Personal details
- Born: 29 September 1922 Alibag
- Died: 15 August 2012 (aged 89) Mumbai
- Spouse: Varsha Kunte

= Prabhakar Kashinath Kunte =

Indian politician

Prabhakar Kashinath Kunte (29 September 1922 - 15 August 2012) was an Indian Freedom fighter and former Member of Legislator Assembly of Maharashtra. He was born at Alibag in 1920 and was a resident of Mumbai from 1939 till his death on 14 August 2012.

==Early life and family==
He was born in 1920, the son of Alibag lawyer Kashinath Vaman Kunte and Godavari Kashinath Kunte. He died in Mumbai on 14 August 2012. He was survived by his wife, Varsha Kunte (d. July 23, 2019). Prabhakar & Varsha Kunte had no children. He was the younger brother of Nanasaheb Kunte (Dattatraya Kashinath Kunte) (1908–1991), veteran freedom fighter, Speaker of the Bombay Legislative Assembly (1952–1956), and member of the 4th Lok Sabha (1967–1971).

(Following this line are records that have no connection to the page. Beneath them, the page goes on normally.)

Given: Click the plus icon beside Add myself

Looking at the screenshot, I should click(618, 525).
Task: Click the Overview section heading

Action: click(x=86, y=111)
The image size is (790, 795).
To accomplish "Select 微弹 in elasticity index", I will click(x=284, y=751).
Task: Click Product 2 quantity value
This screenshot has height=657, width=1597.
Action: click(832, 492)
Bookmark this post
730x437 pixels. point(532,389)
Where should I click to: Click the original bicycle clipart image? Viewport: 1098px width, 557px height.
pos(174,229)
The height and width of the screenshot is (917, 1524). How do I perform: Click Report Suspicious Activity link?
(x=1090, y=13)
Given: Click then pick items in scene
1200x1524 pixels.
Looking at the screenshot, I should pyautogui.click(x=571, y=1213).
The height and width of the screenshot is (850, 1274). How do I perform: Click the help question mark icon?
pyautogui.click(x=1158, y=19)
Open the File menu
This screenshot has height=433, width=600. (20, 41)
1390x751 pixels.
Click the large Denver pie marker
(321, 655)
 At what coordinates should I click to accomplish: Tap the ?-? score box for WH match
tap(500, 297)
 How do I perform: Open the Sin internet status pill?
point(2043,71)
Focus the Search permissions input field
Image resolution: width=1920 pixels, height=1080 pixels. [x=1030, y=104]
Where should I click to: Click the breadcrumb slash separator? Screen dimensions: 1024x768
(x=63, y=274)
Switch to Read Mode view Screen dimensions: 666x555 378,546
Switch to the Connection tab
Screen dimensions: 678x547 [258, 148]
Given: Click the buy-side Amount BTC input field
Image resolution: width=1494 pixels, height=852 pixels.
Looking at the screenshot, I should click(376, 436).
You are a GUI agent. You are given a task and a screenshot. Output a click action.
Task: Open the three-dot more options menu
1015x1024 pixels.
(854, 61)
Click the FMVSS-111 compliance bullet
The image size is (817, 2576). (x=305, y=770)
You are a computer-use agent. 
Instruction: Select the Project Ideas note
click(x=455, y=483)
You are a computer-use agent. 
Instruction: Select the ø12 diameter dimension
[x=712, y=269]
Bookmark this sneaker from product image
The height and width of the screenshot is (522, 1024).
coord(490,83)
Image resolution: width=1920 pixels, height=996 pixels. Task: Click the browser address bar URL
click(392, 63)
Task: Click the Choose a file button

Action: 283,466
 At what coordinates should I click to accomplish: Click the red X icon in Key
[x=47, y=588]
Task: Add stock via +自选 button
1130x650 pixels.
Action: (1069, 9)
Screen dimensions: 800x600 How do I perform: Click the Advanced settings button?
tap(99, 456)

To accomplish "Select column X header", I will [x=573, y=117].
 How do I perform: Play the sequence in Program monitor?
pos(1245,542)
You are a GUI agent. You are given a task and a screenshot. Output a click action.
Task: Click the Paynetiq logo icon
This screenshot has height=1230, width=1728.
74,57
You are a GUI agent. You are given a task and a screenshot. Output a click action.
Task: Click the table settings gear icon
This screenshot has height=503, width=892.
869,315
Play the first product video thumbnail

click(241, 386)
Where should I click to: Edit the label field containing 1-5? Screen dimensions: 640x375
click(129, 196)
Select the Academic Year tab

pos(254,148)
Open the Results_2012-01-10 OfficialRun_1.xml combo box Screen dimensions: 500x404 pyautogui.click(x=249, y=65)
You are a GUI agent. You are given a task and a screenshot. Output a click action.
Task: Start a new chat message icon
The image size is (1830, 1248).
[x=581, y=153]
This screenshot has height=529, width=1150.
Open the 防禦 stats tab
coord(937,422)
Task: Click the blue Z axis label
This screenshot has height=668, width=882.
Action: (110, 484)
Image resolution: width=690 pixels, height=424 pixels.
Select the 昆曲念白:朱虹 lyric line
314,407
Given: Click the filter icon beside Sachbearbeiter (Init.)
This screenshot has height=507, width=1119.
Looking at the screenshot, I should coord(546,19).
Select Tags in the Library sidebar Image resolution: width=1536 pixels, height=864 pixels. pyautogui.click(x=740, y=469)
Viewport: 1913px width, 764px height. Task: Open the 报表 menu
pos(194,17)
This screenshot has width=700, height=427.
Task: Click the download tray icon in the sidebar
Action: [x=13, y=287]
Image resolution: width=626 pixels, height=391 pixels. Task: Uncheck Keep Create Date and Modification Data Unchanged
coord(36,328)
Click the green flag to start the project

His early education was at Alibag, Kulaba district (now Raigad). He matriculated with distinction in English, Sanskrit, and History in 1939. His college education was at Bombay University.

==Political activities==
Prabhakar Kunte he joined the Indian National Congress and was active in Quit India movement in 1942, and was imprisoned by British regime. He was a leading trade union leader and was elected to the Bombay Municipal corporation. He actively participated in the Samyukta Maharashtra agitation (1955–1960) and the liberation of Goa (1961).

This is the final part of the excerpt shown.